Interesting with a strong character driving from the front
28 May 2002 | by bob the mooSee all my reviews

In Russian the bodies of children begin to get uncovered to reveal what appears to be a Russian serial killer. Due to the nature of the case it is given to a young forensics expert who will be blamed should the case fail. Over 8 years Burakov hunts the killer using methods that are seen as unusual at best and fighting with the internal politics that surround him. This is based on a true story.

HBO TV movies are often a mixed bunch – but I had heard good things about this. The story is immediately engaging as young faces are uncovered beneath shallow soil graves to horrible effect. The fact that it at heart, a true story makes it all the more compelling. The story mixes not only the hunt for this man but also the effect on the perserving Burakov. We see his desperation and the pressure he is under to catch the killer, in particular the political forces who do little to help him in his job. The focus on Burakov makes it more interesting as the human side is well done.
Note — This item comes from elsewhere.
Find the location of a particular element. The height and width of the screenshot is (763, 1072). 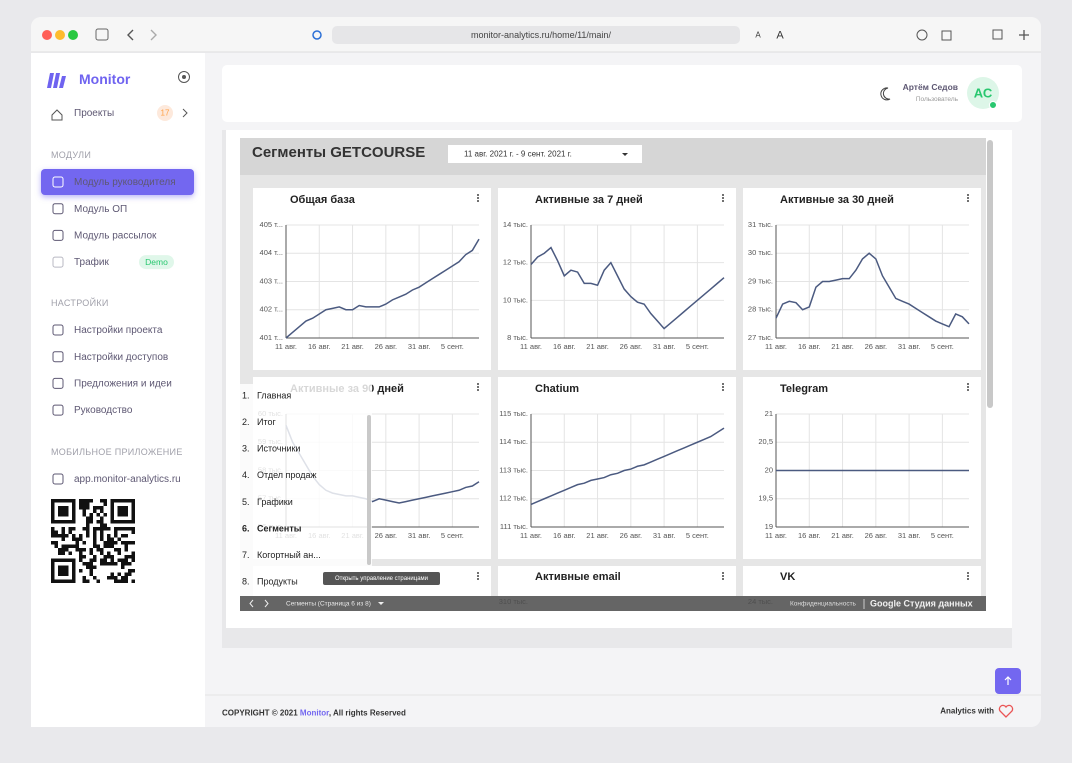

menu-item: Руководство is located at coordinates (104, 410).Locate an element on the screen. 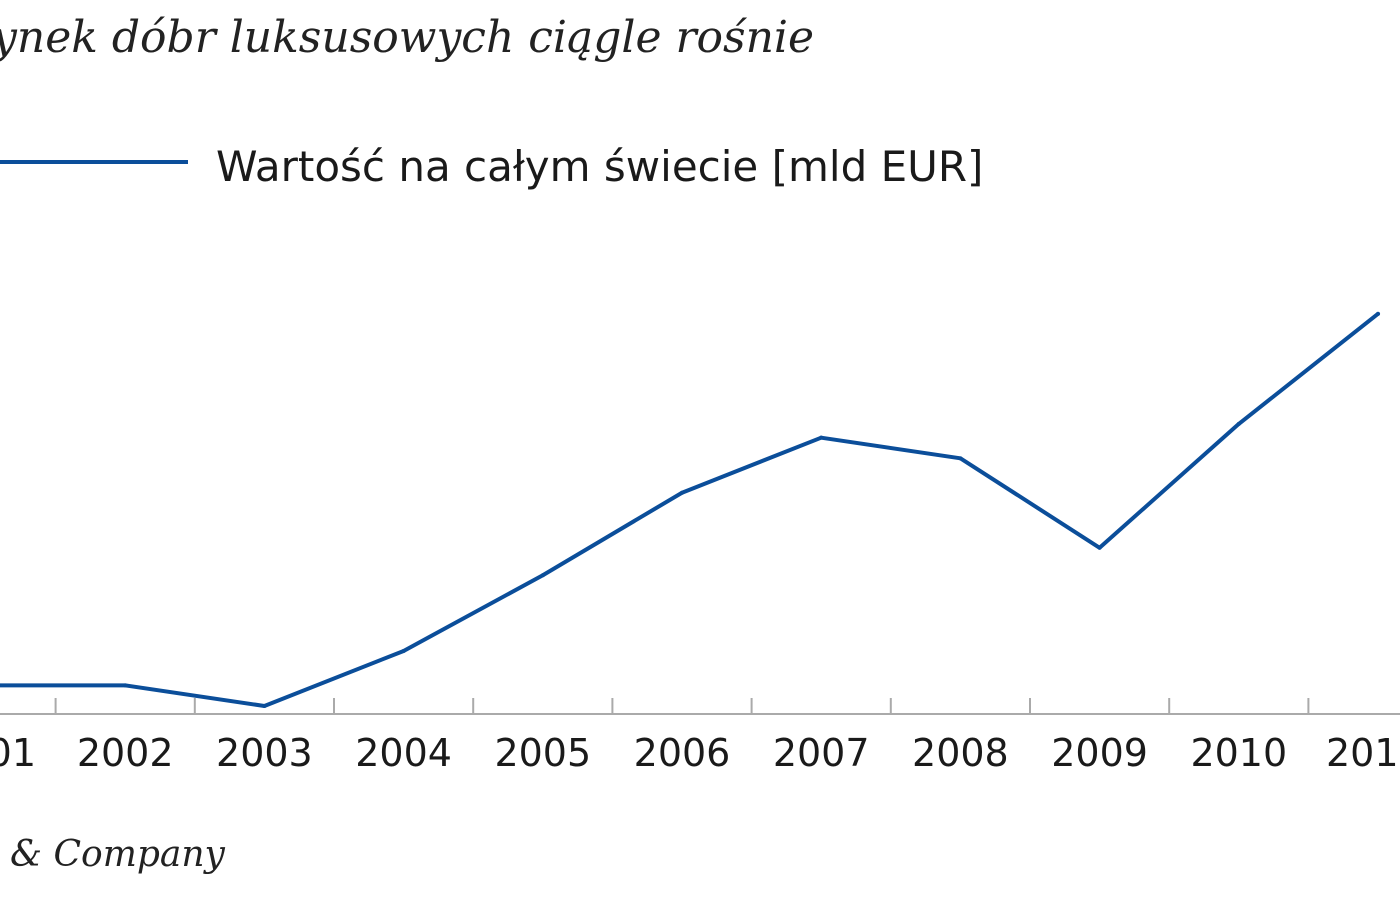 The width and height of the screenshot is (1400, 900). x-tick-label: 2002 is located at coordinates (126, 753).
The facts of the case make the man hunt less interesting – however the political action is interesting. For example members of the communist party were not looked at and homosexuals in particular were targeted – often as a fall back method. It's one of the best repeated shots in the film where Burakov has to several time accompay a group of men to kick in doors and arrest homosexuals – he simply stays outside with a resigned look on his face.

Rea is excellent as Burakov and brings the man to life – I'm not sure how true to fact his portrayal is, but you get the impression of a man pushed to his limits by all around him. Sutherland is also very good for different reasons – he has the same passion but it is beneath a smooth political operator. Ackland is good but is really only there to make noise. Von Sydow is good despite his short screen time.

Overall this uses human interest to drive the film, rather than gore or violence. This is well made and manages to be interesting and involving despite not being flashy.